--- DATA SUPPLIED ---
╔══
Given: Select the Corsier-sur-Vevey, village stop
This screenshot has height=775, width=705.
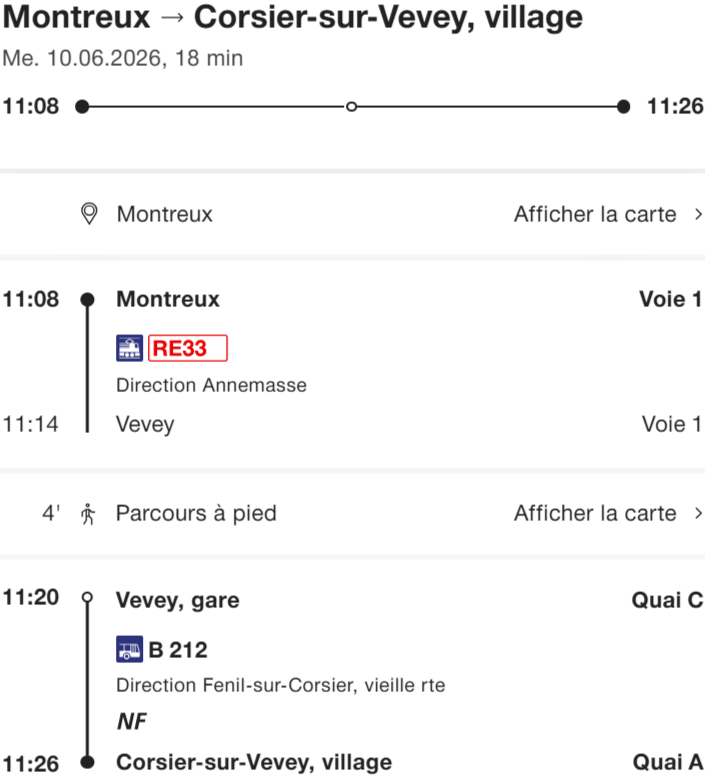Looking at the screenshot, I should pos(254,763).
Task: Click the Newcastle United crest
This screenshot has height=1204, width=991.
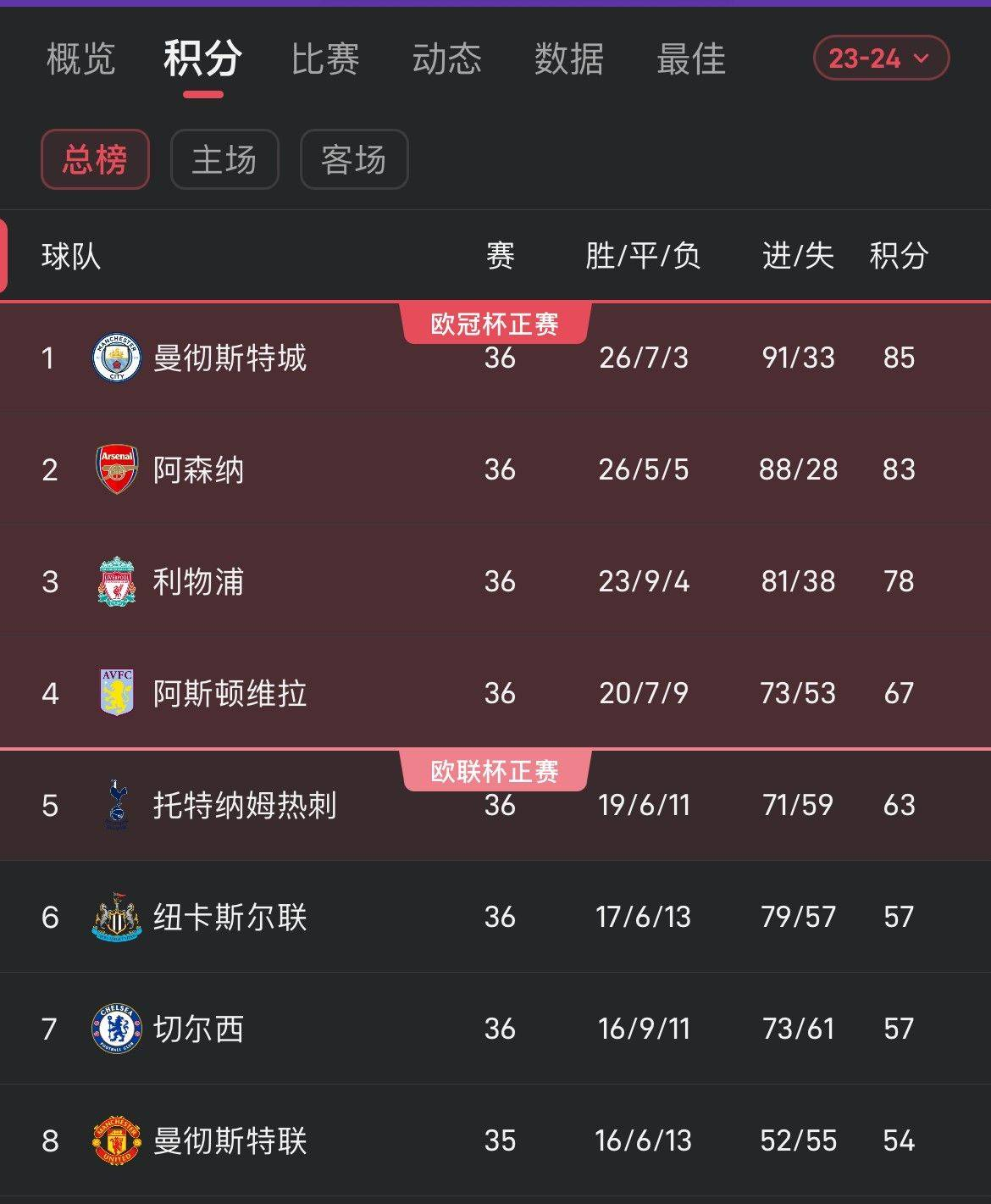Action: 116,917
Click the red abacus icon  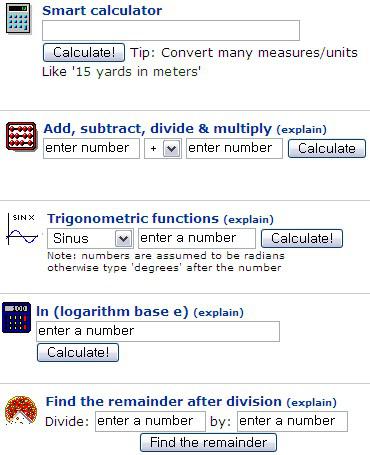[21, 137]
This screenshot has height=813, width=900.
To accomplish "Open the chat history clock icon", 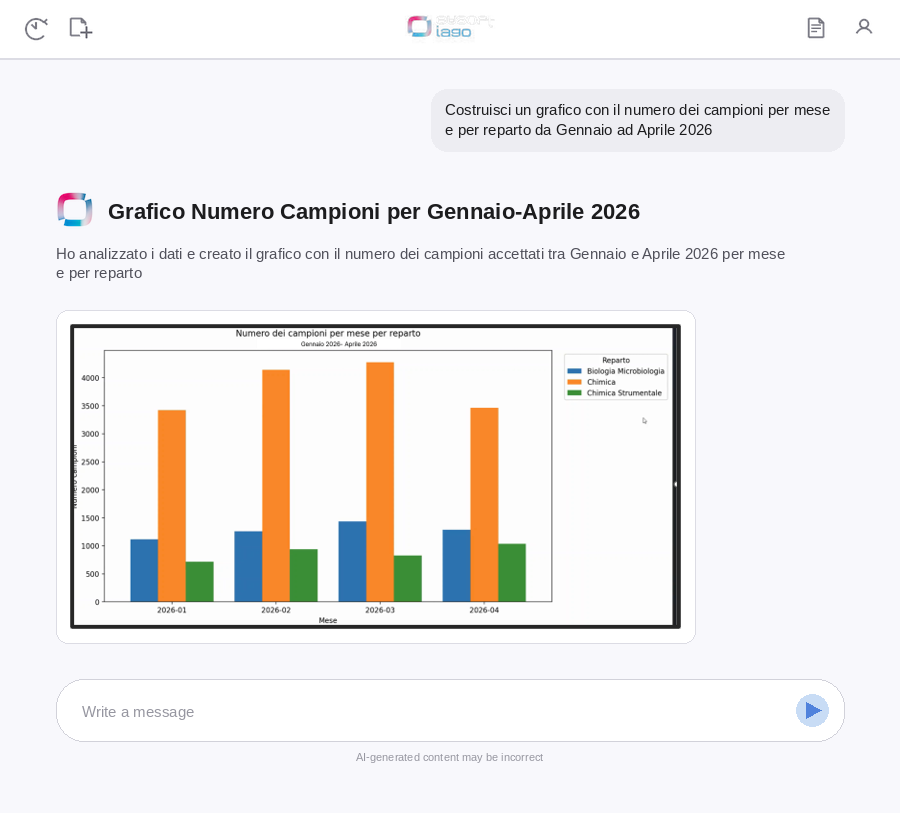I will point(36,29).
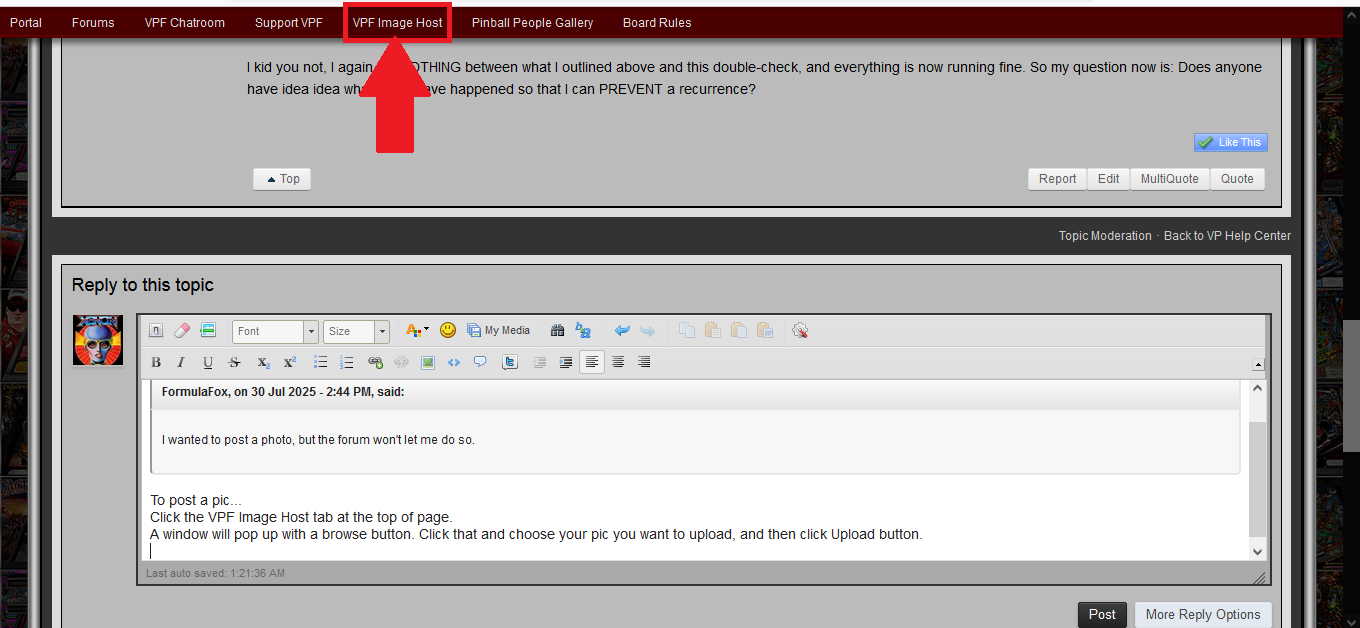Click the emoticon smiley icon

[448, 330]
╚══
╔══
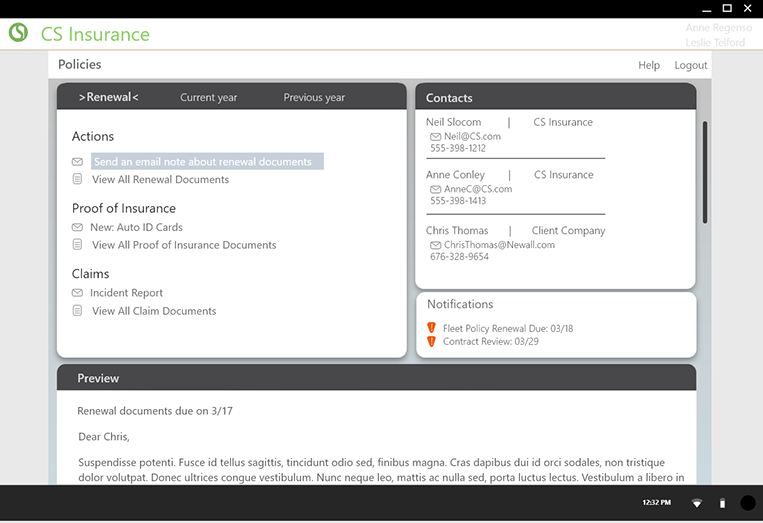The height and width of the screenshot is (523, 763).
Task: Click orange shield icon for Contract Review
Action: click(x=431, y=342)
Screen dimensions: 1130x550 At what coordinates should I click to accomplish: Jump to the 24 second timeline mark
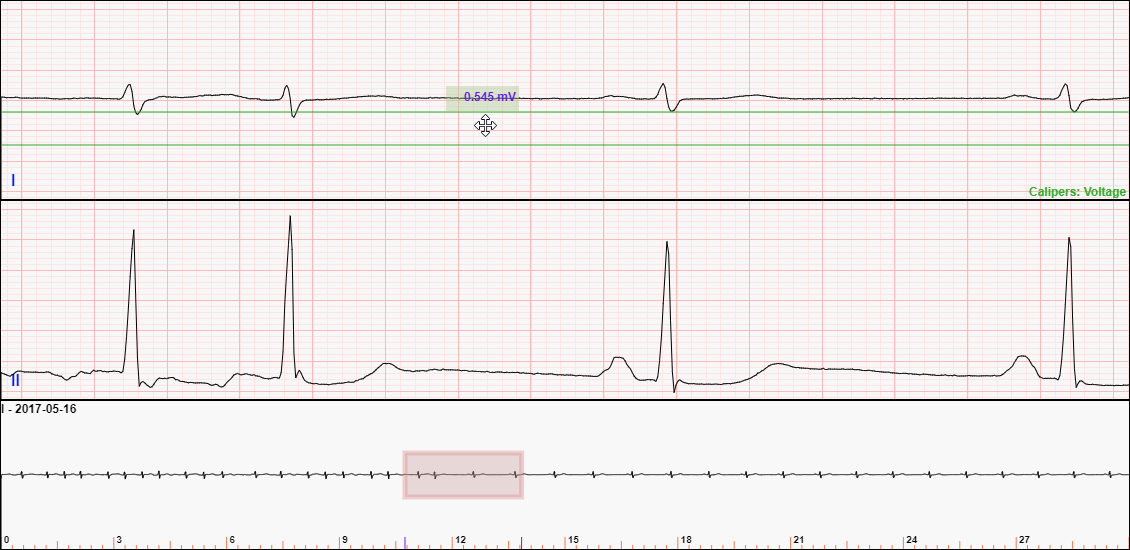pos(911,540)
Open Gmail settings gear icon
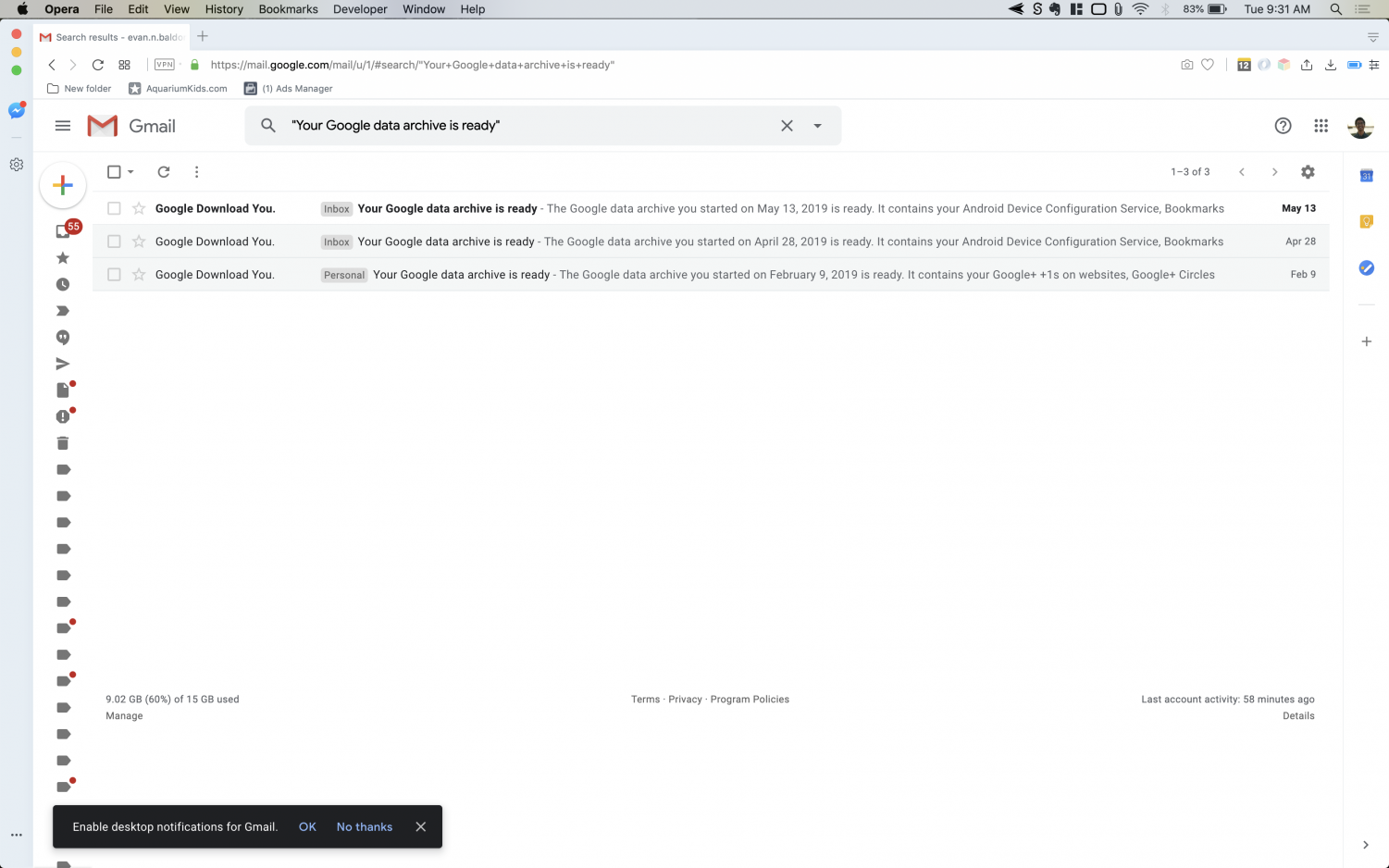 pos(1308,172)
╚══
╔══
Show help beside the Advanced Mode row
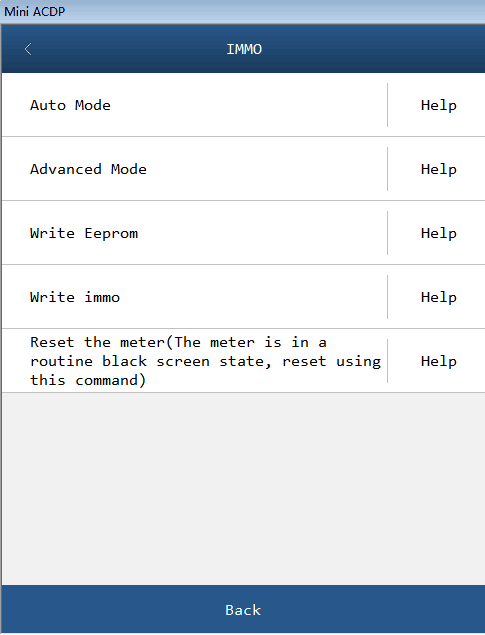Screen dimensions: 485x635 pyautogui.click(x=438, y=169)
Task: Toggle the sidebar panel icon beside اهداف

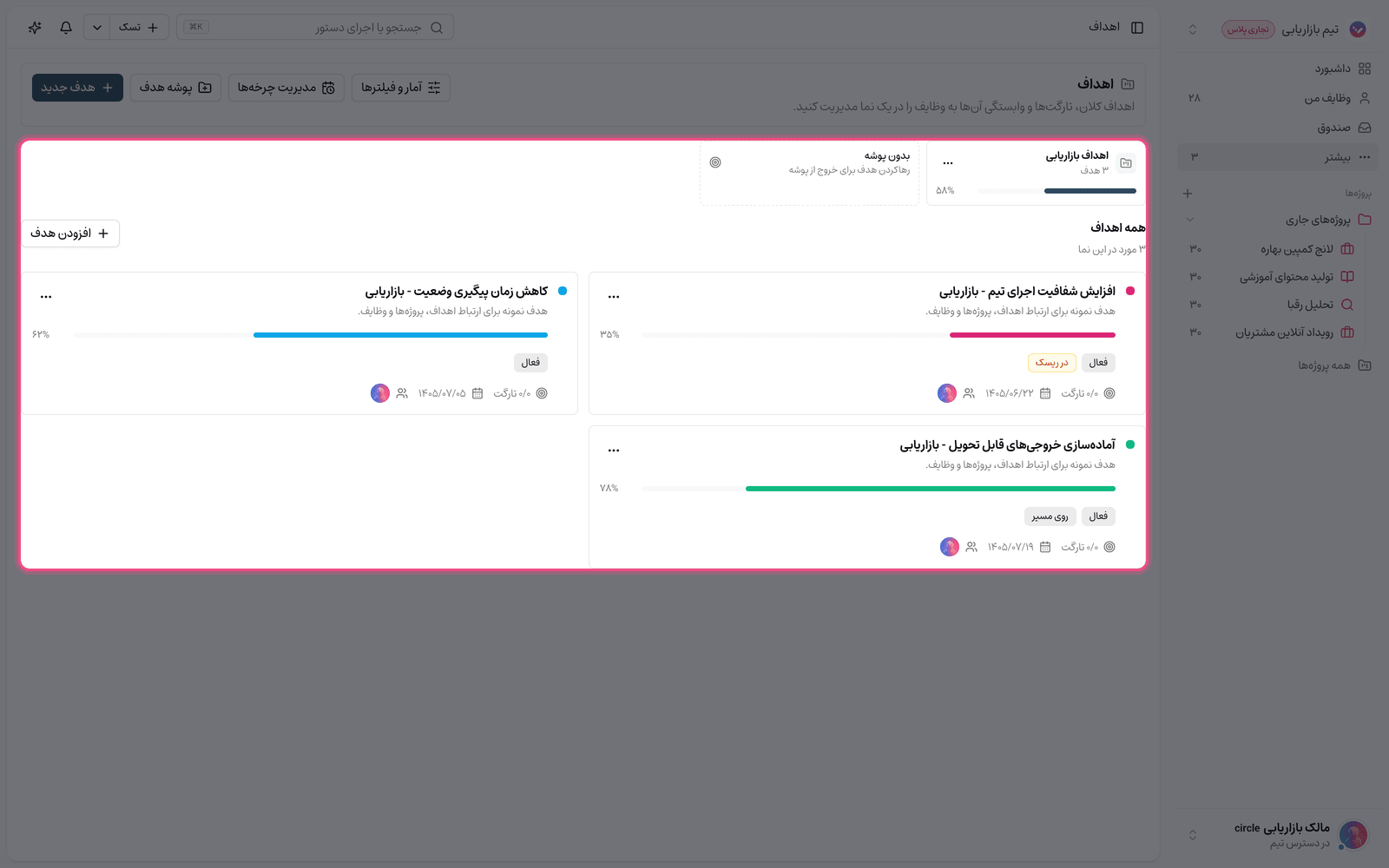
╚══
--- PROBLEM DETAILS ---
The material above holds pictures; leave them out and set down exactly the lines from the line with "Show help beside the Advanced Mode row" to the line with "Task: Toggle the", both included.

--- REPLY TO THE EXERCISE ---
Show help beside the Advanced Mode row
Screen dimensions: 485x635 pyautogui.click(x=438, y=169)
Task: Toggle the sidebar panel icon beside اهداف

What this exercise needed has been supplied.